Hello, blog. I am in a funk. I have that weird tired feeling of someone who's been stuck in the house bored for too long. I don't know what to do-- I've done all the laundry and cleaning I could think to do. I've refreshed the same few websites a million times. Good for their ad revenues, I guess. I have this problem a lot-- when I'm not too busy to do the things I want, I can't find anything to do. I spend all school year thinking of things I wish I could be doing, and I spend all break watching the same episode of FLCL over and over. I feel completely useless. I feel like there's no reason for anyone, including myself, to bother with me.
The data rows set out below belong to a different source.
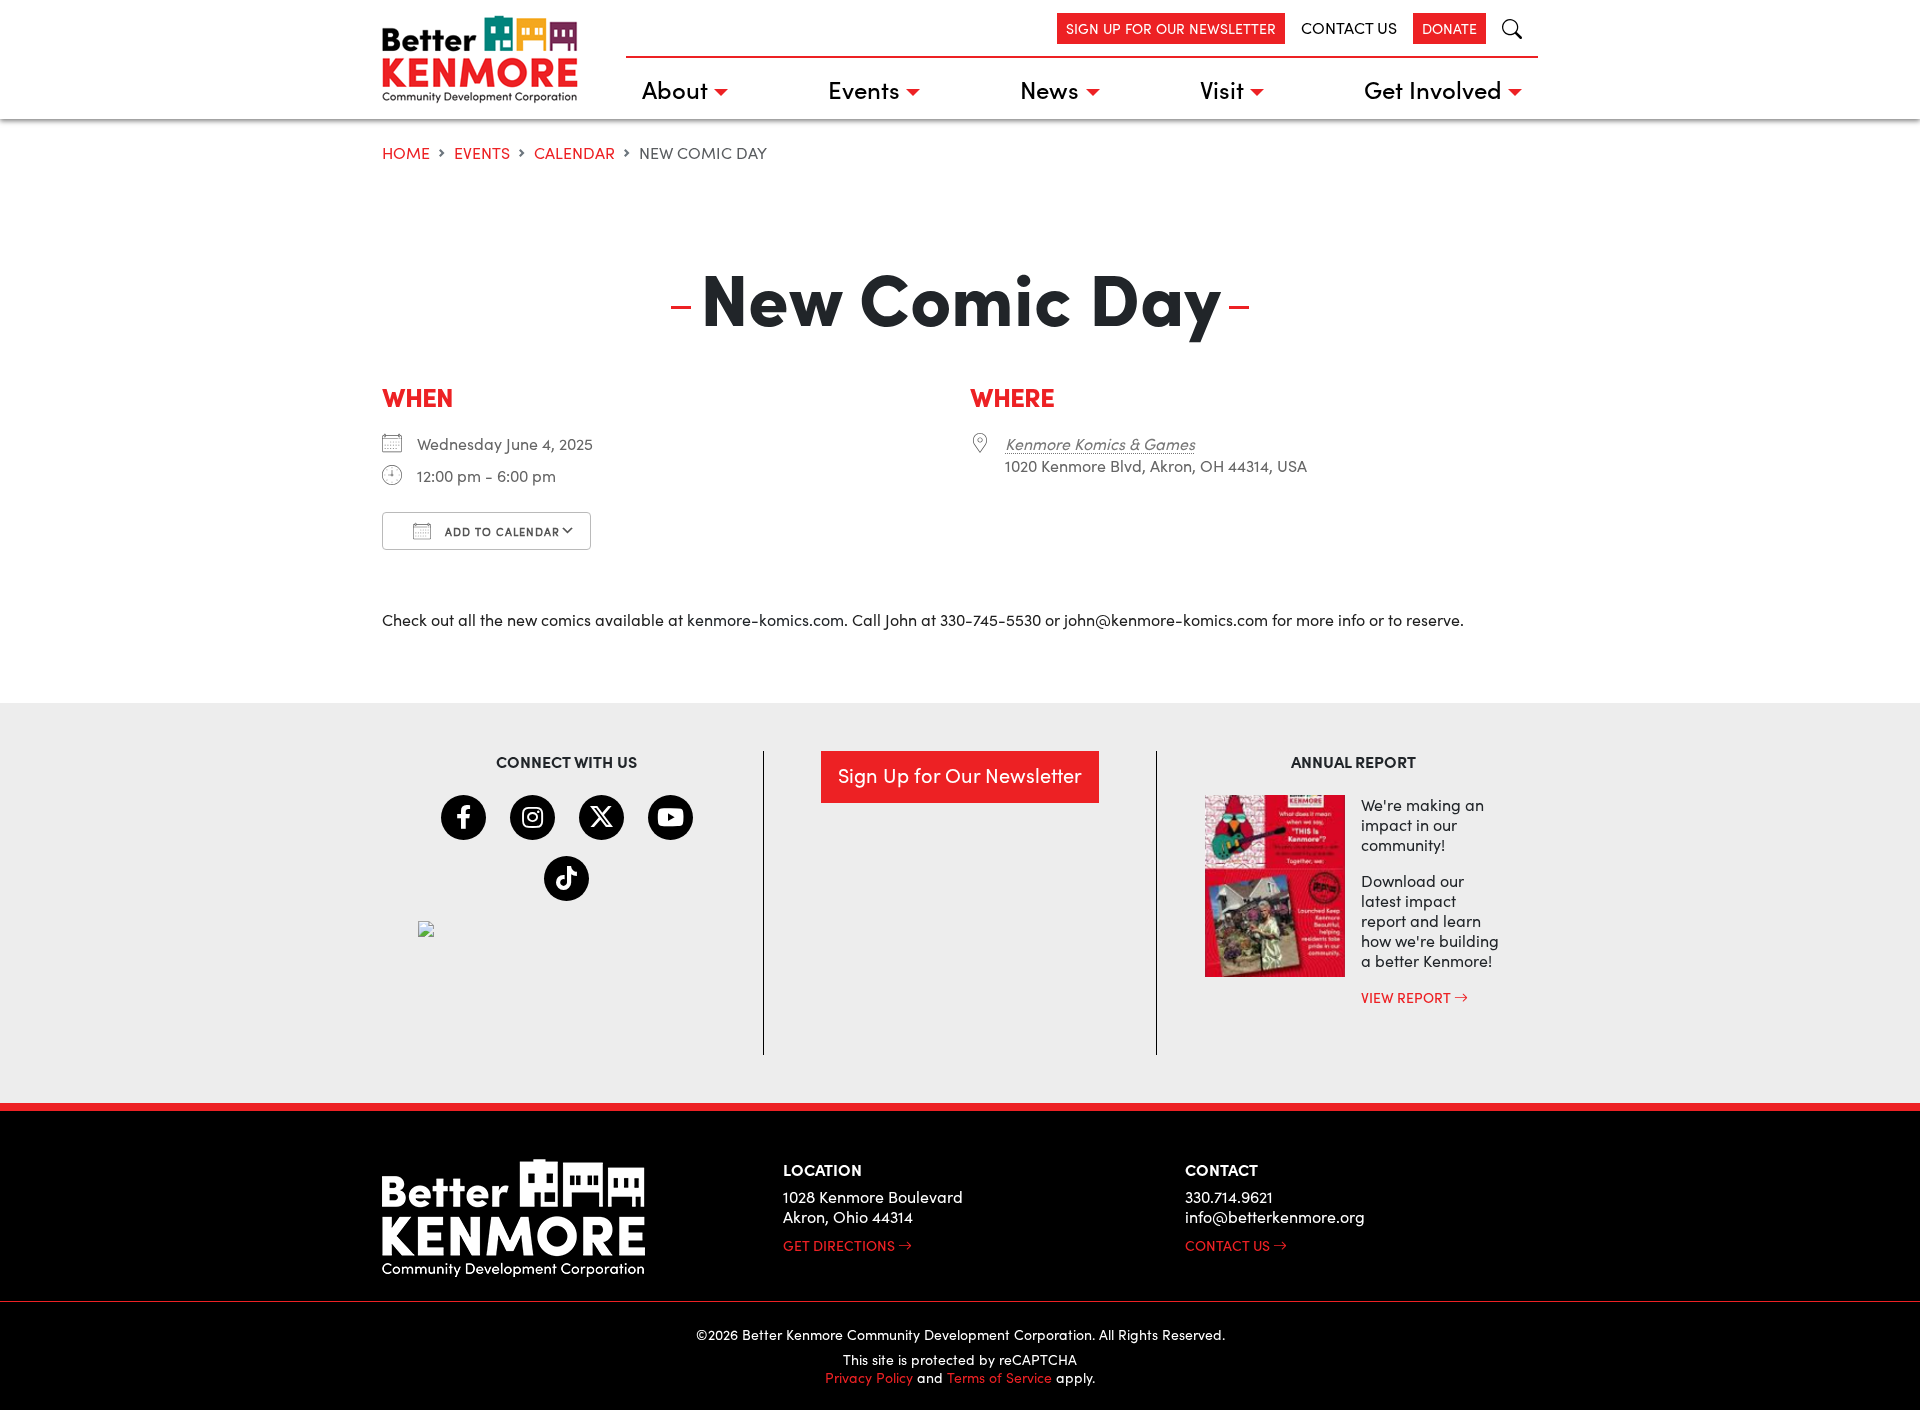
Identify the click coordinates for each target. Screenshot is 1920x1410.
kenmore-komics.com (765, 619)
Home (406, 152)
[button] (1504, 28)
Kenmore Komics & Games (1100, 443)
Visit (1222, 88)
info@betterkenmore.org (1275, 1216)
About (675, 88)
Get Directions (840, 1245)
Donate (1449, 28)
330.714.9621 (1229, 1196)
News (1049, 88)
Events (864, 88)
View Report (1407, 997)
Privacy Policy (869, 1377)
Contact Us (1349, 27)
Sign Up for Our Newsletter (1171, 28)
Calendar (574, 152)
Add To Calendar (500, 531)
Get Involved (1433, 88)
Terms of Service (999, 1377)
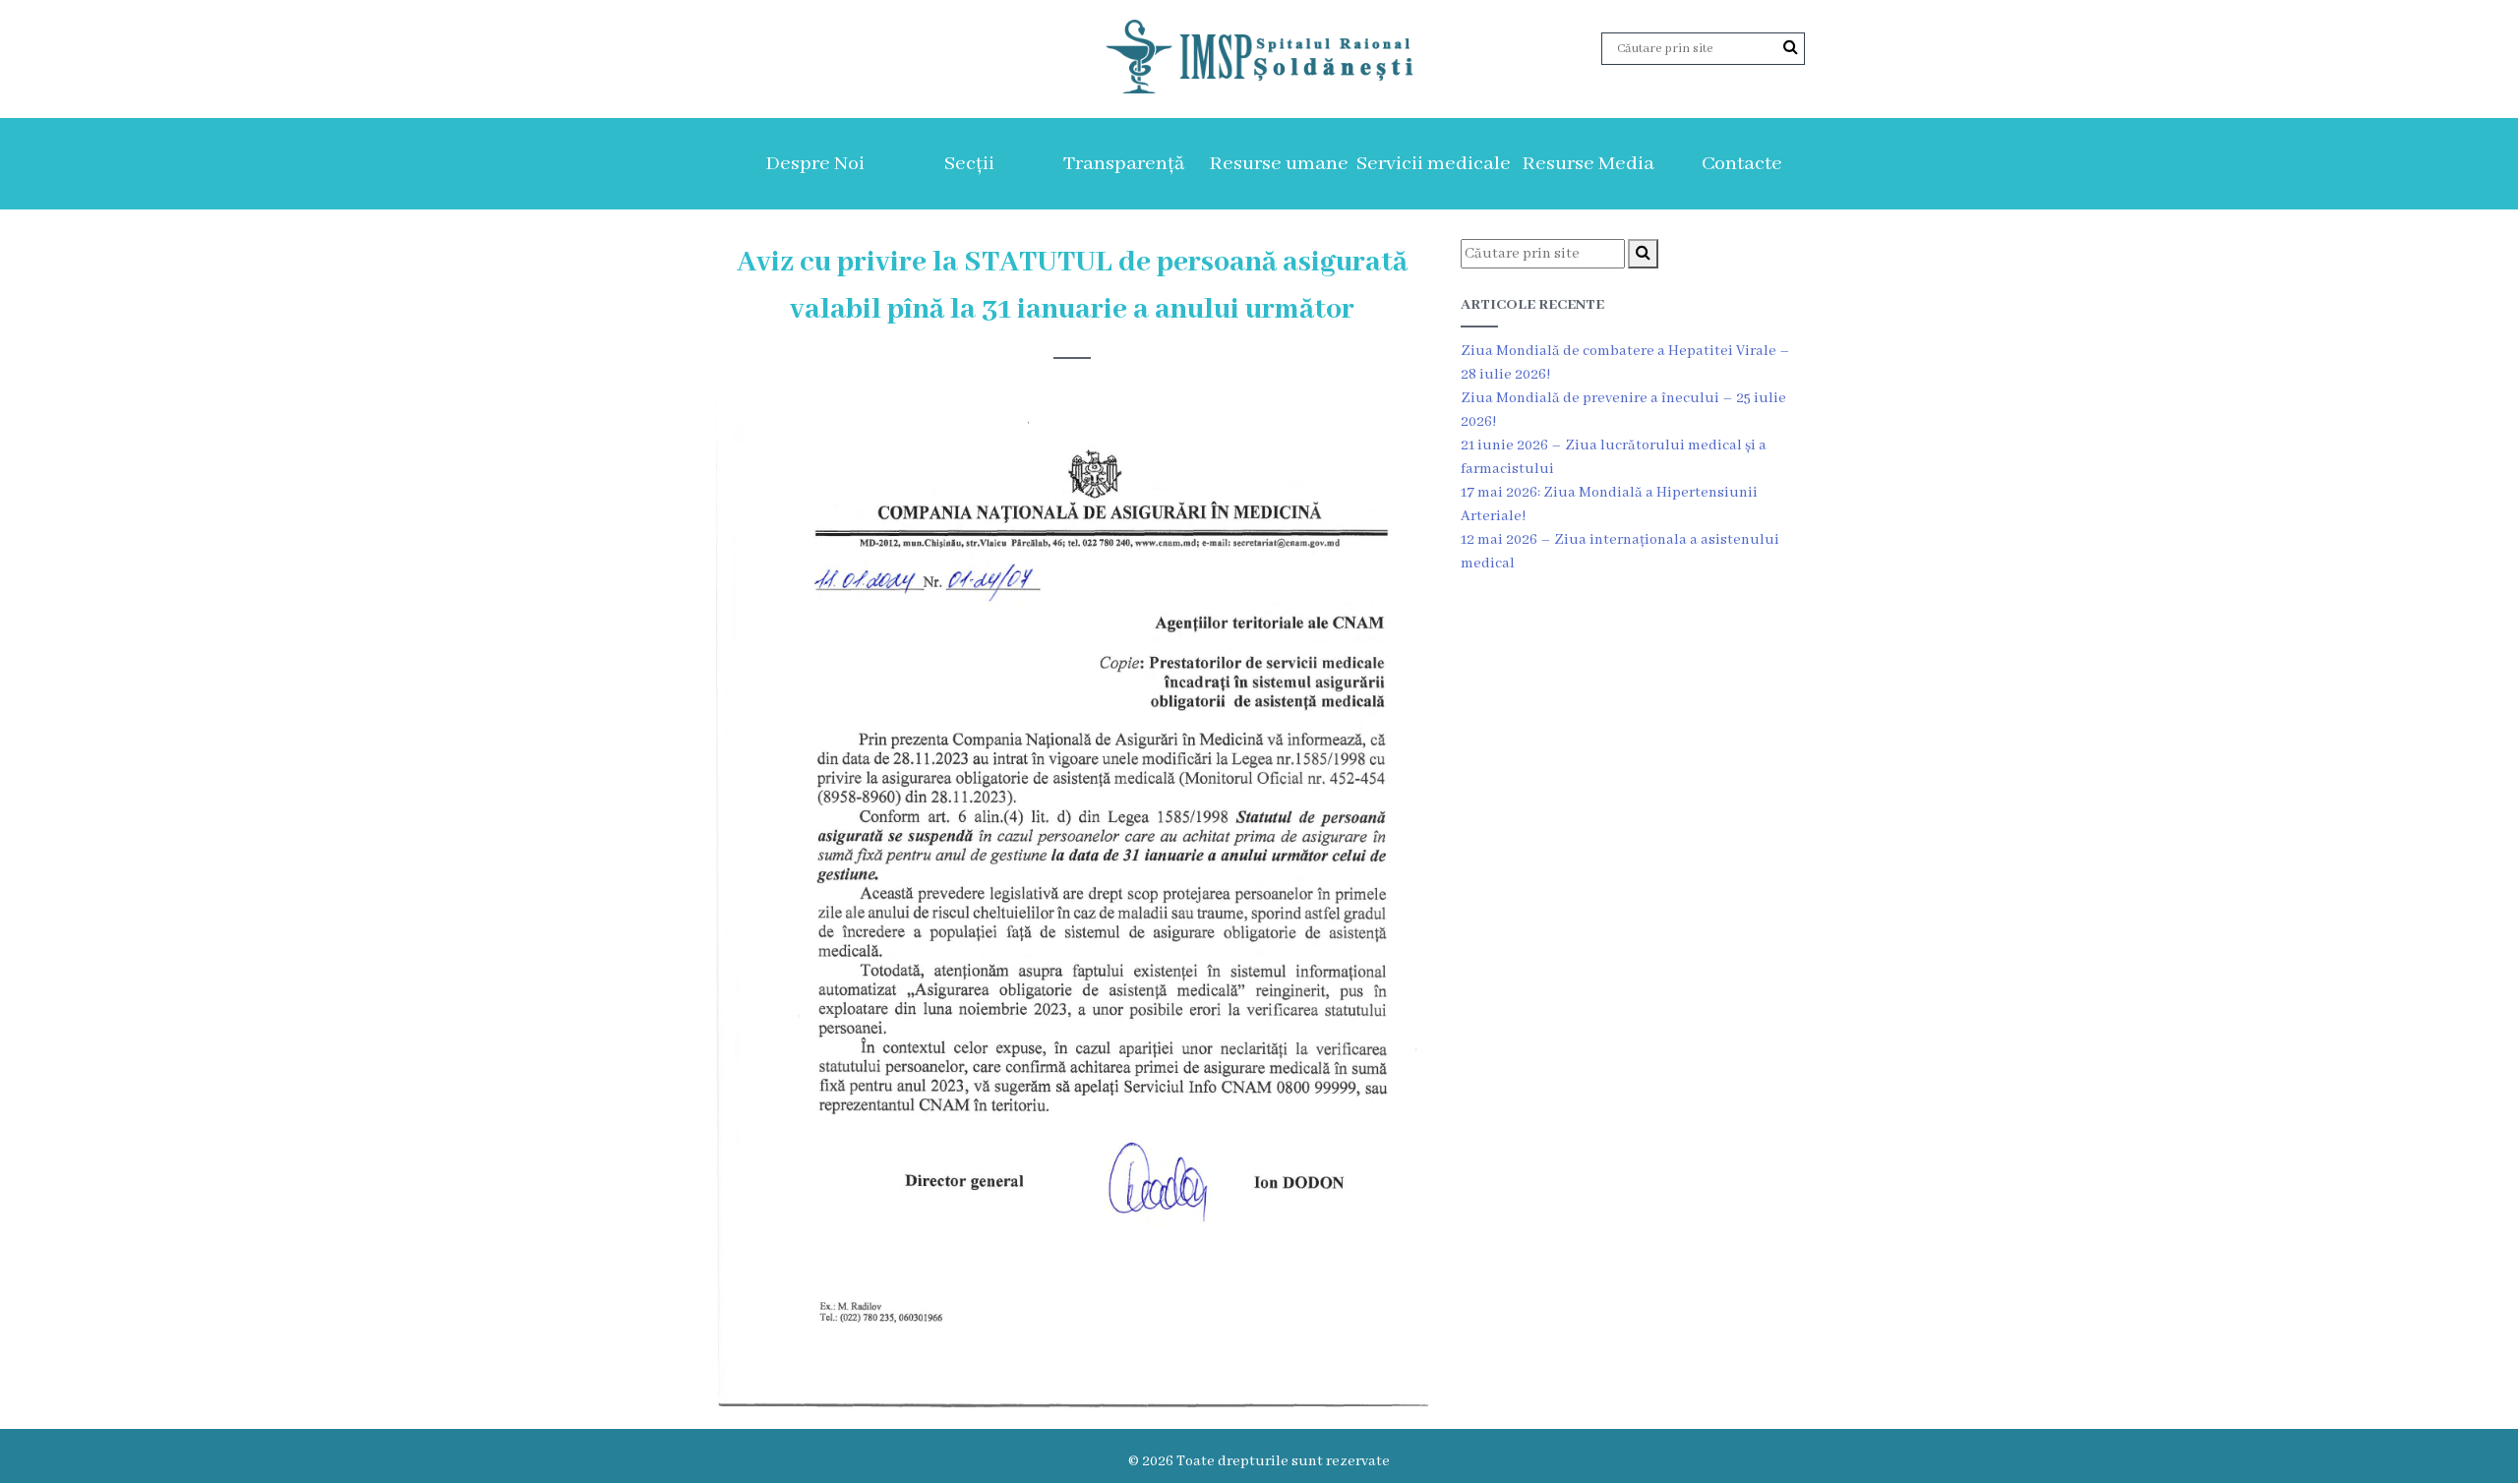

I need to think of something real to write, and I need to write it tonight. I don't know what else I could do to feel like I've accomplished a nonzero amount in my life. What the hell do other people do?
In actual news, we are going to OKC Thursday. I don't know the schedule exactly, but we're definitely doing Norman and I want to see people if I can and if anybody wants to be seen.
2 Comments:
I do believe a couple of us want to take you up on that Thursday thing. How you want to work this?
Okay. Here's the thing. I don't know. I'm sort of staying with Zack and subject to his plans, so I don't know what's going on at all. I don't know when I'll have free time, or if and when Zack would want to meet people. But I'll do my best to figure something out. My phone number is 7138267744.
If it turns out that I see you in Norman today and then Zack would also want to hang out tomorrow, would that be possible?